Records from a data collection
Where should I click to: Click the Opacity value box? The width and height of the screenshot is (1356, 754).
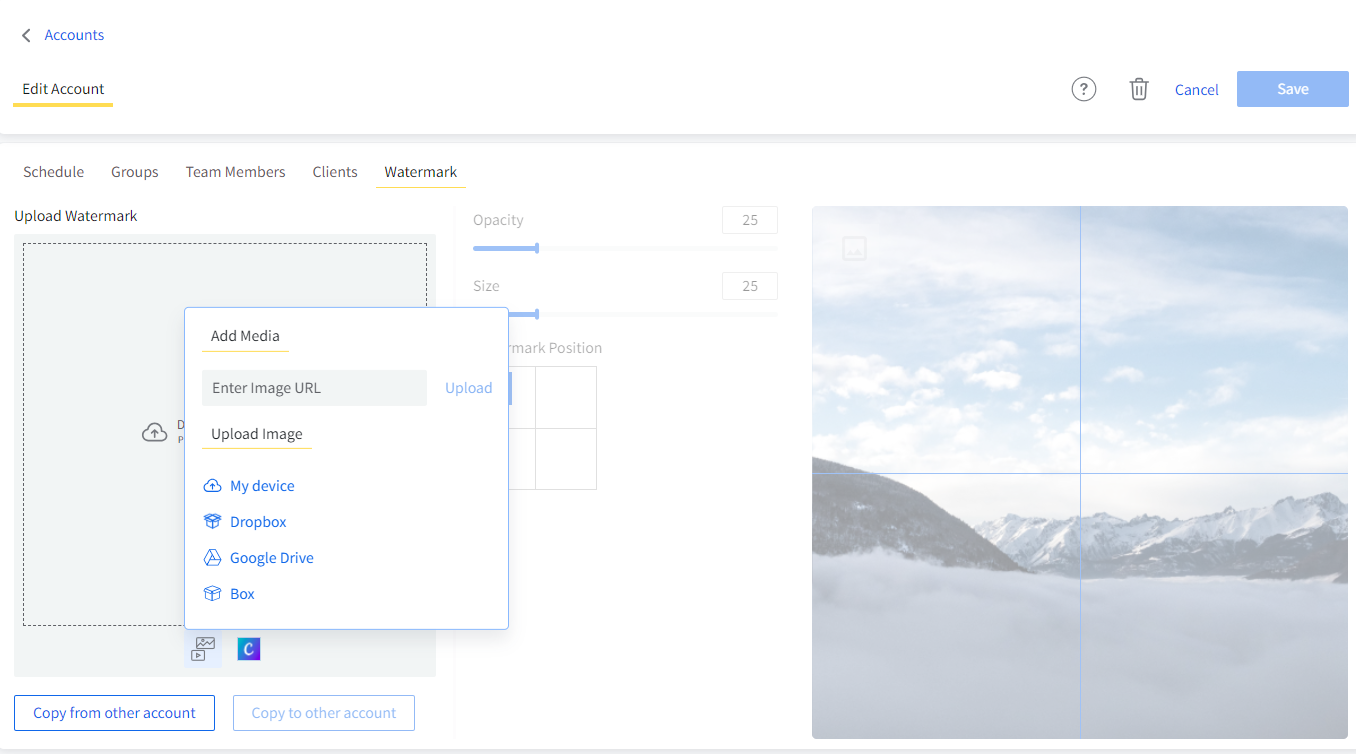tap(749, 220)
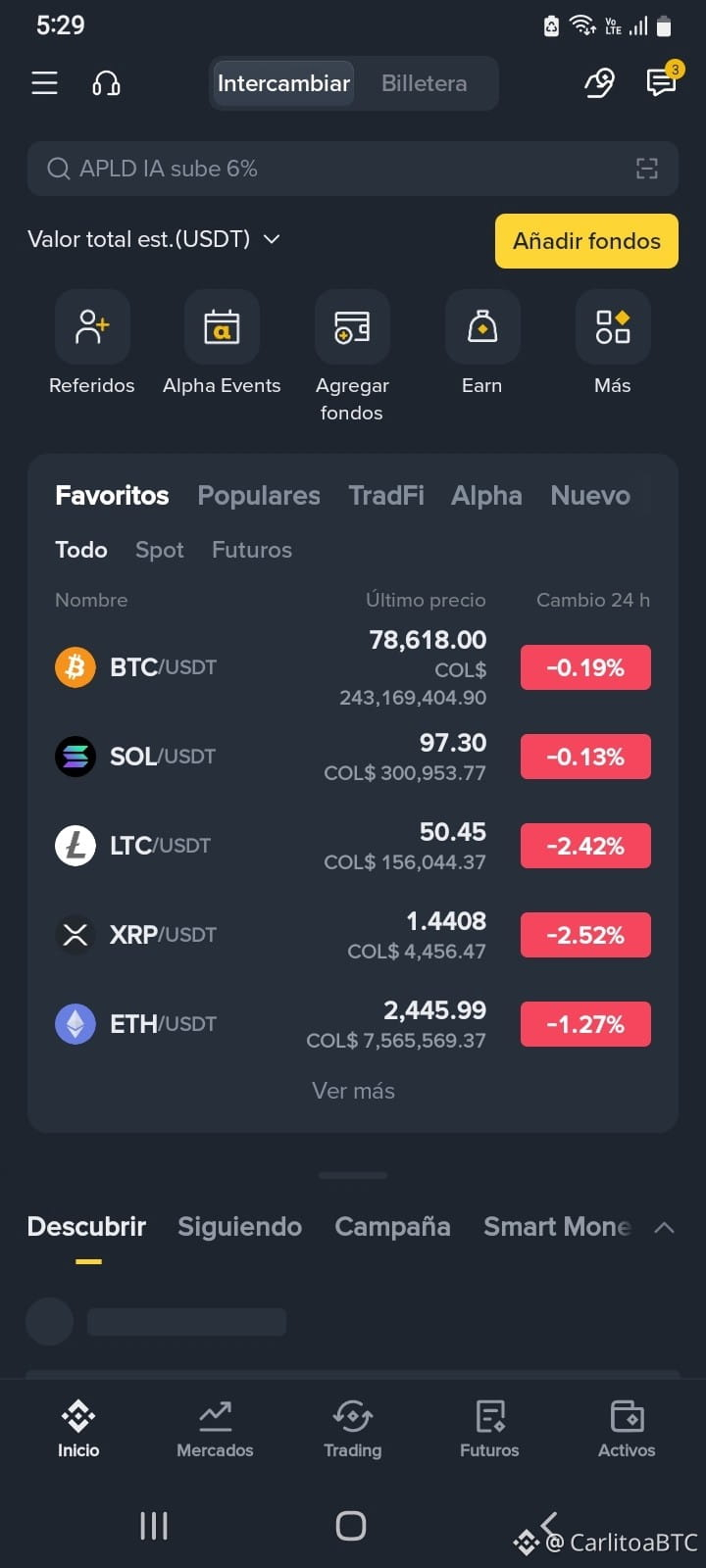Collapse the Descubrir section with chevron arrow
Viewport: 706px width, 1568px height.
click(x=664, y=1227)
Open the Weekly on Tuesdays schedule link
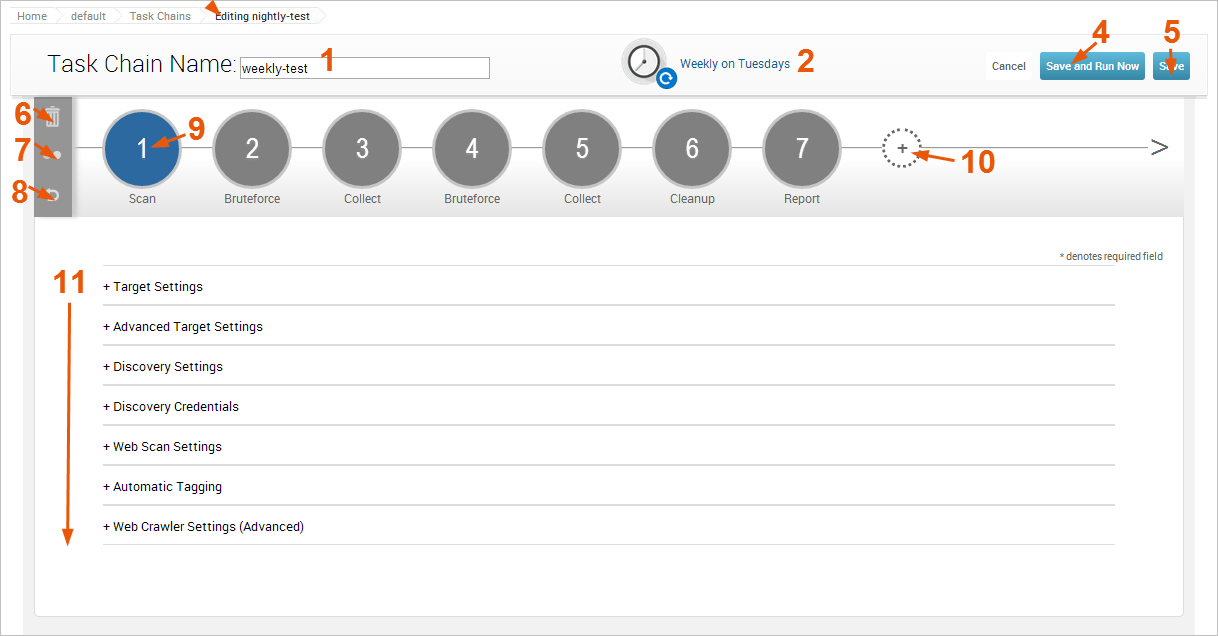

**Task details:** Please print the data above in its entirety, exactly, but without any picture.

**Exercise output:**
Where should I click to: Click the Opacity value box? The width and height of the screenshot is (1356, 754).
tap(749, 220)
Collapse the Descubrir section with chevron arrow
Viewport: 706px width, 1568px height.
click(x=664, y=1227)
Open the Weekly on Tuesdays schedule link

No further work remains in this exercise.